Testing and the Perfect Software

13 Dec 2025 Share on:

Testing is important. Testing software is important.

But testing cannot guarantee a perfect product.

At best, testing gives you information. That information helps you mitigate the risk of releasing something that is quietly wrong, and quietly expensive.

If you want a perfect product, you would need perfect and exhaustive testing. Gerald M. Weinberg points out the trap: exhaustive testing implies an infinite number of tests, and that takes more time than the life of the product itself¹.

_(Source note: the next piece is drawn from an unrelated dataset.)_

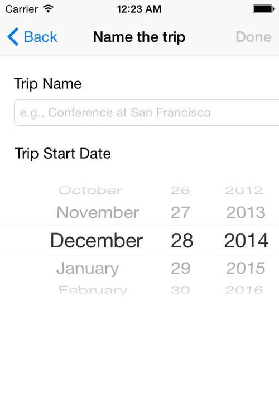Tap the Wi-Fi signal icon in status bar
The width and height of the screenshot is (279, 419).
click(x=49, y=9)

Edsger W. Dijkstra said, “Testing may convincingly demonstrate the presence of bugs, but can never demonstrate their absence.”²

So do not treat tests like a purity ritual. Treat them like a flashlight. A very practical flashlight. One you point at the dark corners first.

Testing is important, but knowing what to test is imperative

Most teams do not fail because they do not test. They fail because they test the wrong things, at the wrong layer, for the wrong reasons.

The real question is not “Do we have tests?” The real question is “Are our tests buying us truth, where it matters most?”

A simple way to choose is to think in tiers - Must Haves (Guarantees), Should Haves (Safeguards), Good to Have (Hardening)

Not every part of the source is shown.